| ACTIVITY |
Gather up every line from the entries below that uses the word "computer".

| DATA SUPPLIED |
================

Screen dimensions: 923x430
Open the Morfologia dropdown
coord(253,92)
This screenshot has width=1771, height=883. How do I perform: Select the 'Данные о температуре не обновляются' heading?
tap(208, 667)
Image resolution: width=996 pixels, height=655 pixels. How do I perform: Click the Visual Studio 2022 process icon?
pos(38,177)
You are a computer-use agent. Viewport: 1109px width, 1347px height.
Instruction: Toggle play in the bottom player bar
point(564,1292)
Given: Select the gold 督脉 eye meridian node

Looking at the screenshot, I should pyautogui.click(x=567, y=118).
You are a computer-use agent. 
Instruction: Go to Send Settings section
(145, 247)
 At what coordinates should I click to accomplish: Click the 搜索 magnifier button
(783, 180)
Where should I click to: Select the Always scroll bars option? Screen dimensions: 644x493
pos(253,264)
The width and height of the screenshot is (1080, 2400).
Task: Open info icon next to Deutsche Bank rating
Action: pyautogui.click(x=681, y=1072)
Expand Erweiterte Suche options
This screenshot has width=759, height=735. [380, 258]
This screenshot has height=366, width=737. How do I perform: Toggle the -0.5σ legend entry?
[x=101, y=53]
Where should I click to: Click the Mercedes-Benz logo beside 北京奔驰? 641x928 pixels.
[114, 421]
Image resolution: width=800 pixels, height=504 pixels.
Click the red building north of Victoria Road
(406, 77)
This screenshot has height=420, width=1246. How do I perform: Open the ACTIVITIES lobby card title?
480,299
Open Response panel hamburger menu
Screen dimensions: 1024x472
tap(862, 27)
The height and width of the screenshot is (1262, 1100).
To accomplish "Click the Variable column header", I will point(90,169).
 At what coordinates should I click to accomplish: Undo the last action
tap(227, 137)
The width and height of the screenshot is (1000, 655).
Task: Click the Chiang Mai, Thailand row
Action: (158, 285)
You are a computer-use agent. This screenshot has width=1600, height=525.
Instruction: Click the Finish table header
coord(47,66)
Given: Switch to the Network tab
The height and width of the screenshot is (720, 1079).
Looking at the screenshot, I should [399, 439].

================

| ANSWER BELOW |
You are a computer-use agent. Viewport: 1109px width, 1347px height.
You are a computer-use agent. 
You are a computer-use agent. This screenshot has width=1600, height=525.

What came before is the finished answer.